B. L’objet de la sanction :  la « prérogative contractuelle »

D’autre part, les « prérogatives contractuelles » qui ne pourront pas être invoquées de mauvaise foi à peine de neutralisation sont celles qui prévoient un pouvoir reconnu par la loi ou par le contrat aux parties d’agir de manière unilatérale sur la situation contractuelle[20]. En conséquence il sera contrôlé et sanctionné par les tribunaux l’usage déloyal de :

  • Les clauses résolutoires[21]
  • Les clauses d’agrément[22]
  • Les clauses d’essai
  • Les clauses limitatives de réparation
  • La clause de dédit[23]
  • La clause de révision unilatérale du prix
  • La clause de modification unilatérale du contrat

Les caractères communs à toutes ces clauses son trois[24]. D’abord, elles ne définissent pas les créances ni les dettes. Ensuite, elles investissent un cocontractant de la possibilité de modifier de manière unilatérale la situation de l’autre « au regard de ce qu’il pouvait attendre d’une exécution normale de la convention »[25]. Enfin, elles ont un caractère fonctionnel marqué.

Conclusion

La bonne foi est un élément fondamental dans l’ordre juridique français. Elle constitue un principe à partir duquel l’on a développé d’autres éléments qui régissent les négociations, la conclusion et l’exécution du contrat. Toutefois, la bonne foi n’est pas toute puissante car les pouvoirs reconnus au juge en matière de la sanction de la mauvaise foi sont bien délimités. L’arrêt de la chambre commerciale de la Cour de cassation n° 966 du 10 juillet 2007 vient préciser cet aspect. En particulière, la chambre commerciale interdit que l’on puisse déchoir un créancier de son droit de créance car il l’invoque de mauvaise foi. Cela due à l’existence du principe de la force obligatoire des contrats établi par le Code civil depuis 1804. Enfin, l’arrêt affirme que « la neutralisation » de l’exercice déloyal d’une simple « prérogative contractuelle » demeure possible. Ce qui n’est pas nouveau en la jurisprudence de la Cour.


[1] Article 1134 C. civ. ancien : « Les conventions légalement formées tiennent lieu de loi à ceux qui les ont faites.

Elles ne peuvent être révoquées que de leur consentement mutuel, ou pour les causes que la loi autorise.

Elles doivent être exécutées de bonne foi. »

[2] BÉNABENT, Alain. « Droit des obligations », 16e édition, LDGJ, Paris, p. 46

[3] RENAULT-BRAHINSKY, Corinne. « Droit des obligations », 16e édition, Gualino, 2019, Paris, p. 40.

[4] MALAURIE Philippe, AYNÈS Laurent et STOFFEL-MUNCK Philippe. « Droit des obligations », LGDJ, 10e édition, p. 254.

[5] Ibid. p.257

[6] RENAULT-BRAHINSKY, Corinne. Op.cit.

[7] STOFFEL-MUNCK Philippe. « Créancier déloyal dans l’exécution n’est pas moins créancier », Dalloz 2007, n°40, p. 2839

[8] Ibidem.

[9] Ibidem.

[10] Article 1134, alinéa 1 ancien et article 1103 C.civ. nouveau.
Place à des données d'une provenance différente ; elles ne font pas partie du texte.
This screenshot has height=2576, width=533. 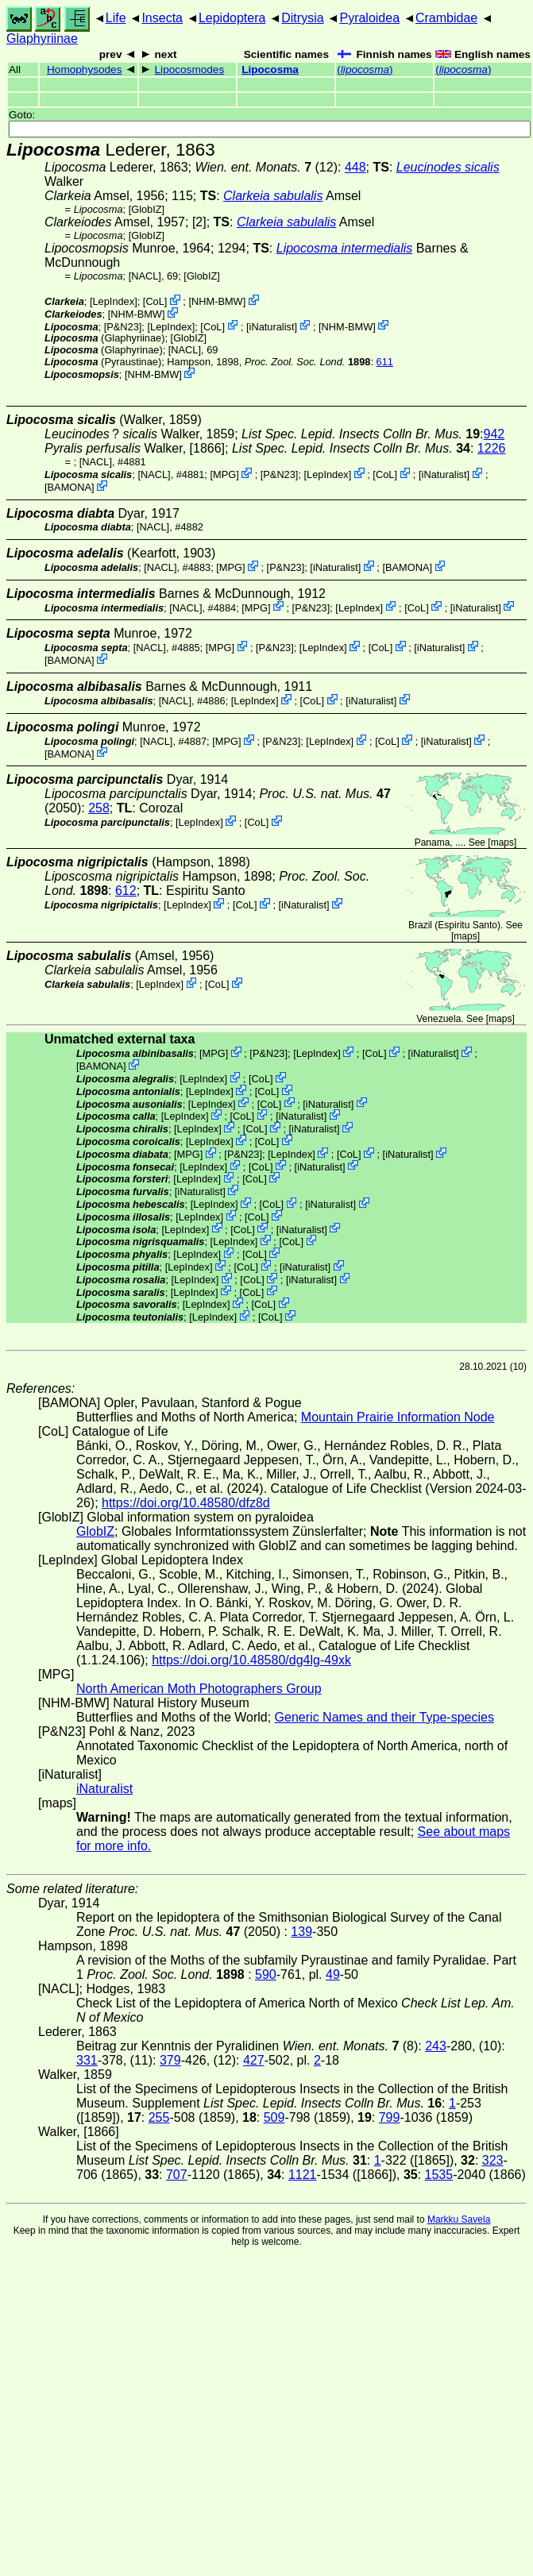 What do you see at coordinates (302, 18) in the screenshot?
I see `Ditrysia` at bounding box center [302, 18].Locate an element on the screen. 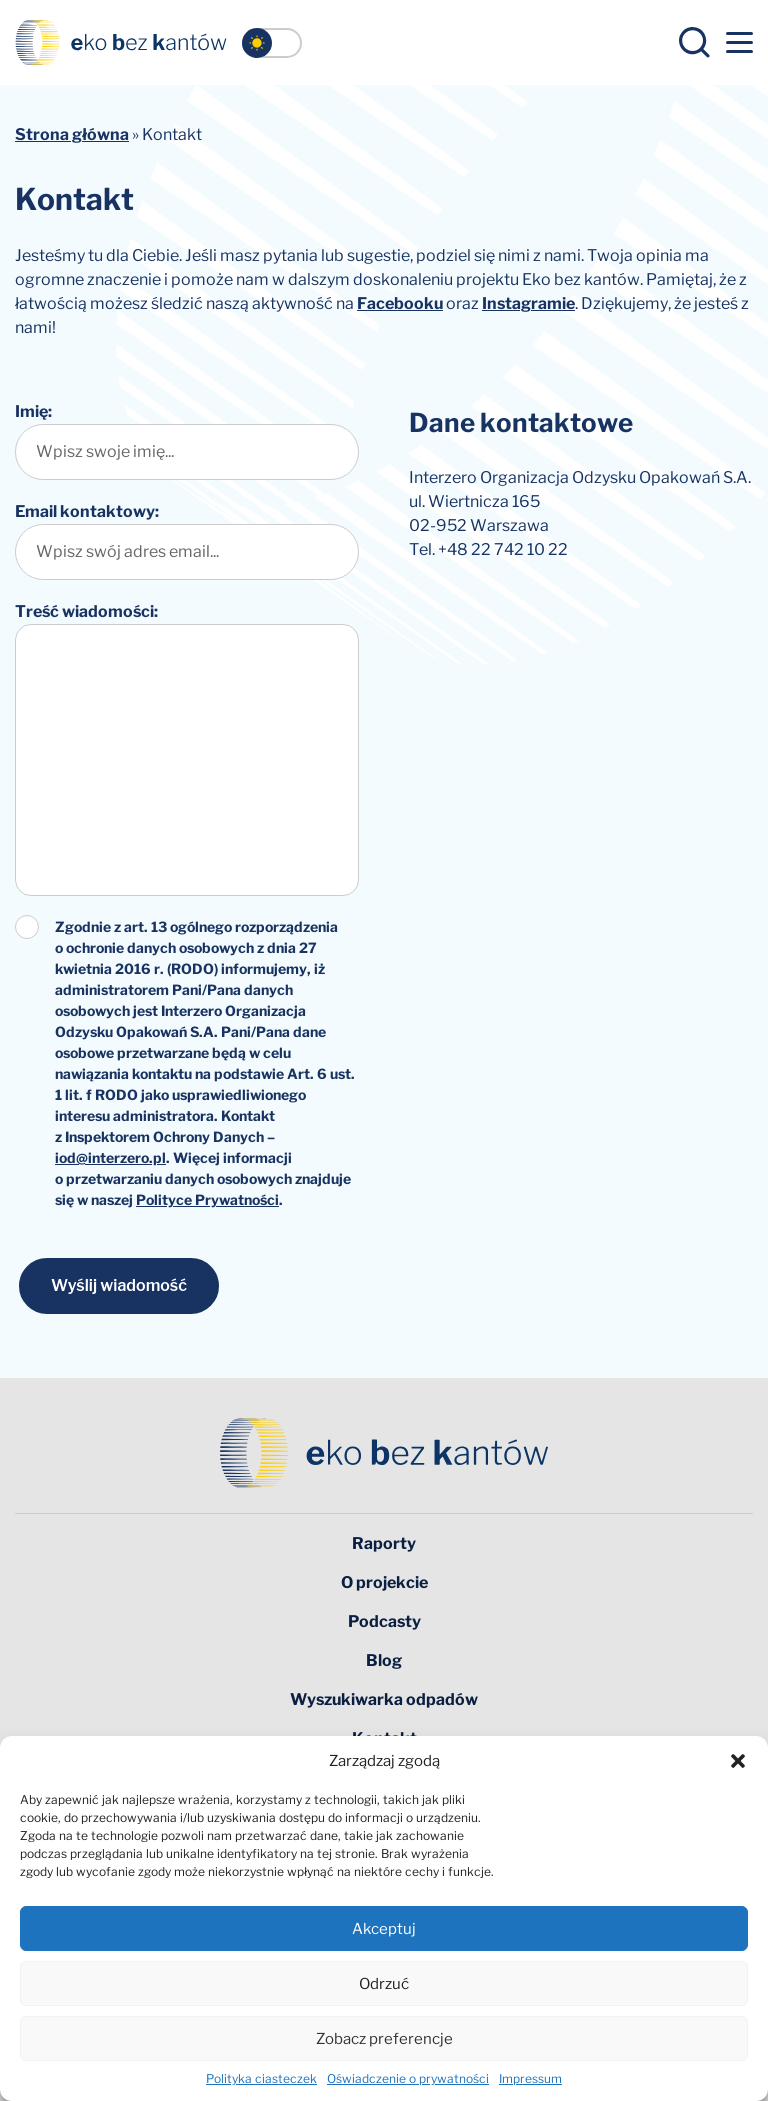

[11] COUR DE CASSATION FRANÇAISE. « Communiqué relatif à l’arrêt n°966 du 10 juillet 2007 ». En ligne,  https://www.courdecassation.fr/jurisprudence_2/chambre_commerciale_574/arret_n_10678.html , consulté le 3 mars 2020.
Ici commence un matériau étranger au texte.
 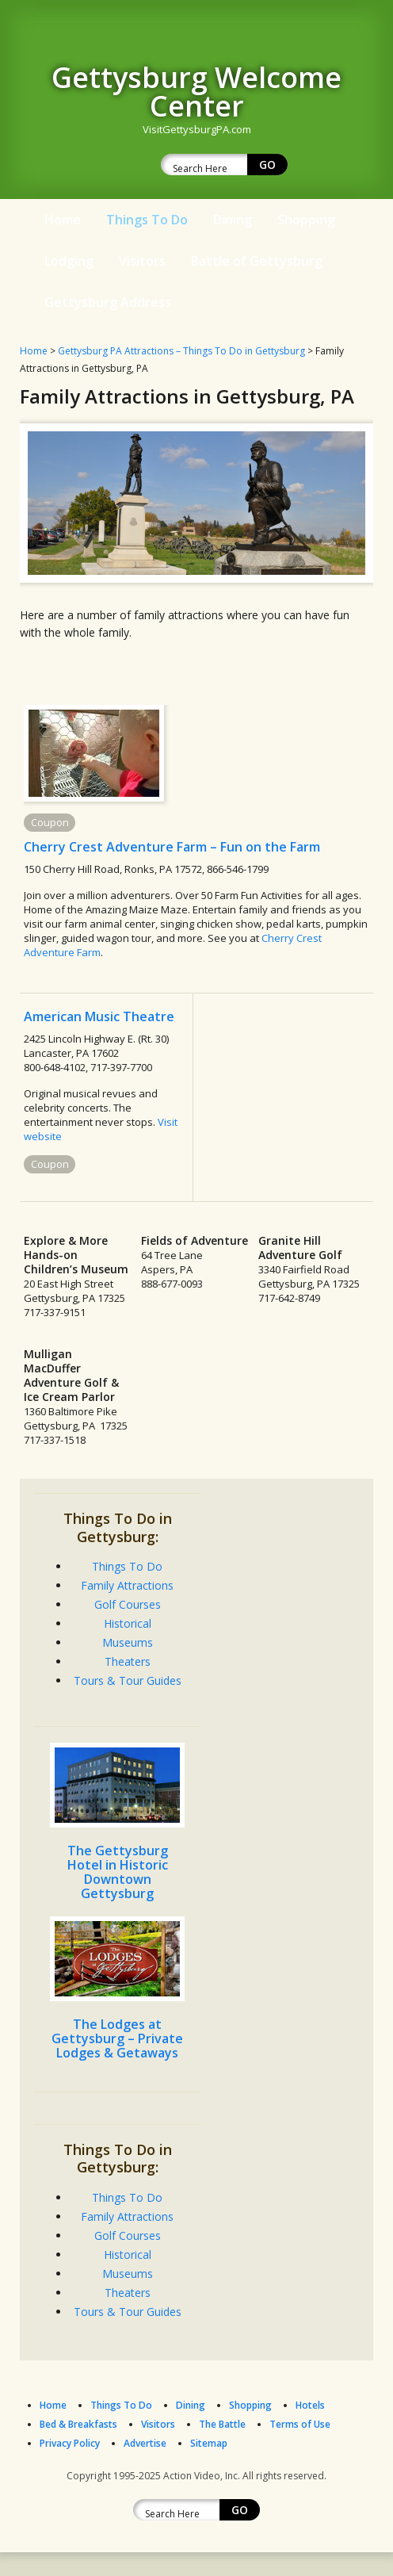 I want to click on Bed & Breakfasts, so click(x=78, y=2424).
[12] ANCEL Pascal. « Force obligatoire et contenu obligationnel du contrat », RTD Civ. 1999, p.771.

[13] Ibidem.

[14] Ibidem.

[15] Article 1134, alinéa 1 ancien et article 1103 C.civ. nouveau.
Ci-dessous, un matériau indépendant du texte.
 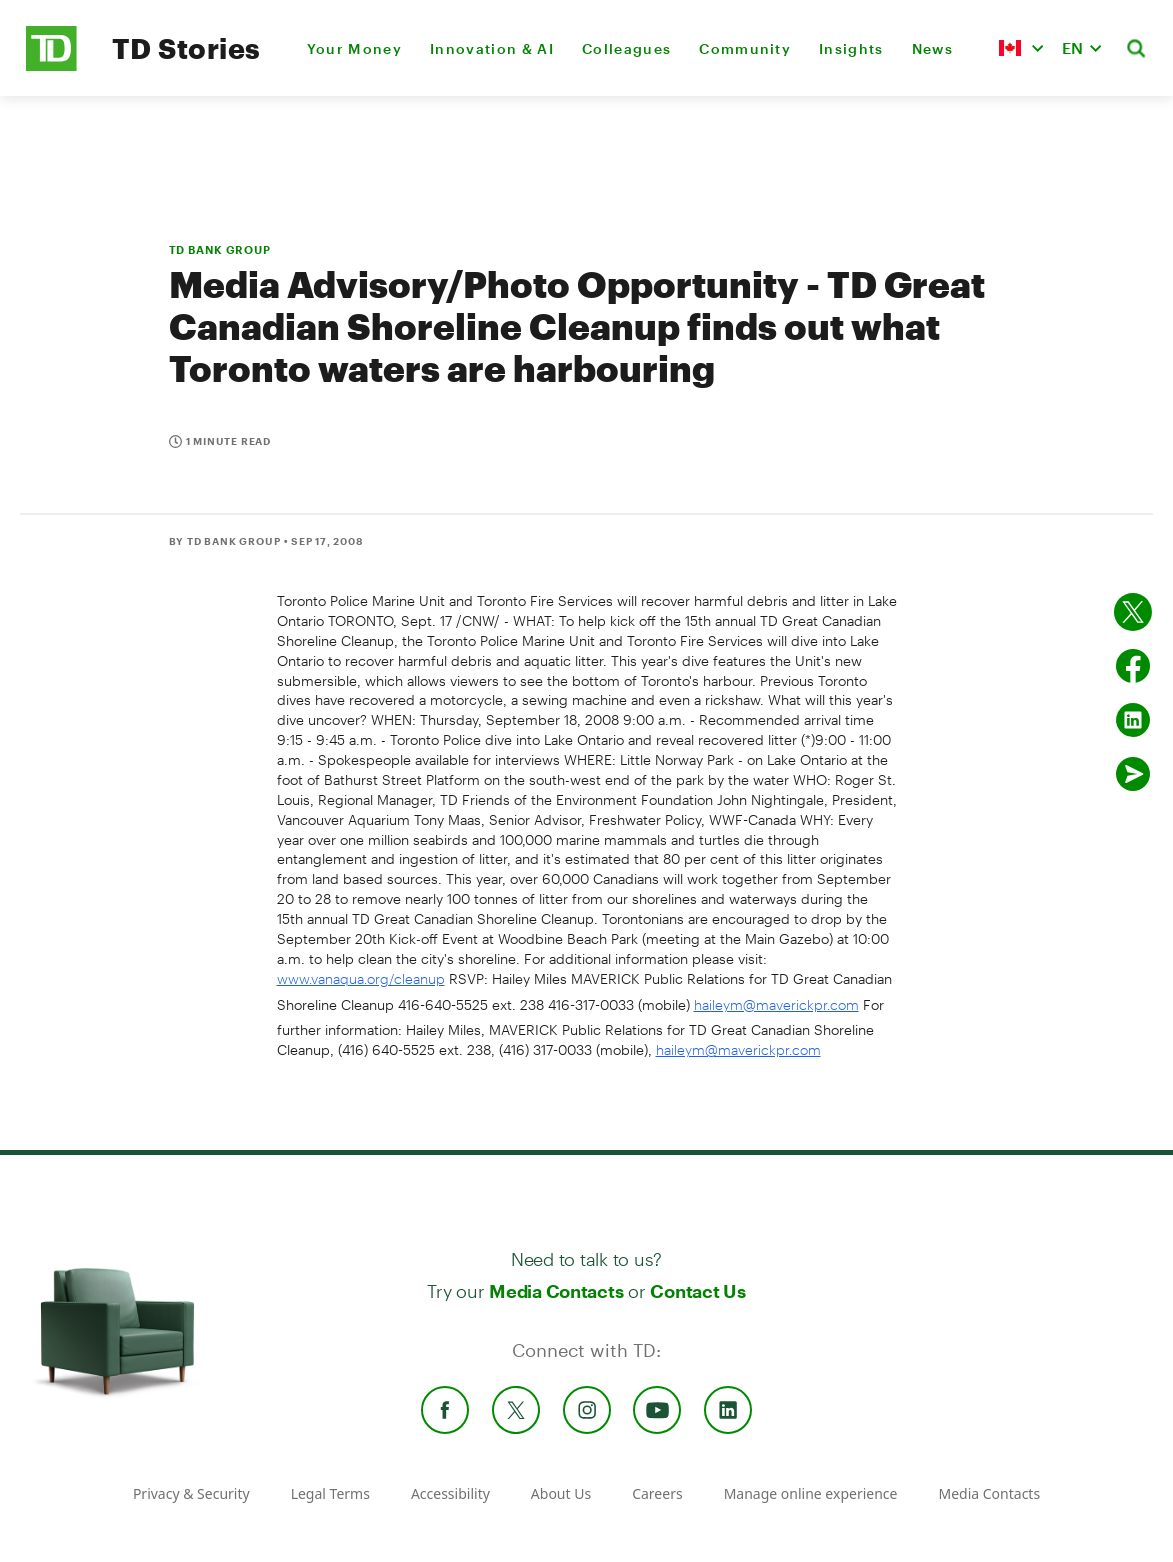 What do you see at coordinates (556, 1291) in the screenshot?
I see `Media Contacts` at bounding box center [556, 1291].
[16] ANCEL Pascal. Op.cit.

[17] ANCEL Pascal. Op.cit.

[18] STOFFEL-MUNCK Philippe. Op.cit.

[19] STOFFEL-MUNCK Philippe. Op.cit.

[20] STOFFEL-MUNCK Philippe. Op.cit.

[21] Neutralisation du droit de résoudre.

[22] Neutralisation du droit d’empêcher l’acte soumis à agrément.

[23] Neutralisation du droit d’anéantir le contrat.

[24] STOFFEL-MUNCK Philippe. Op.cit.

[25] STOFFEL-MUNCK Philippe. Op.cit.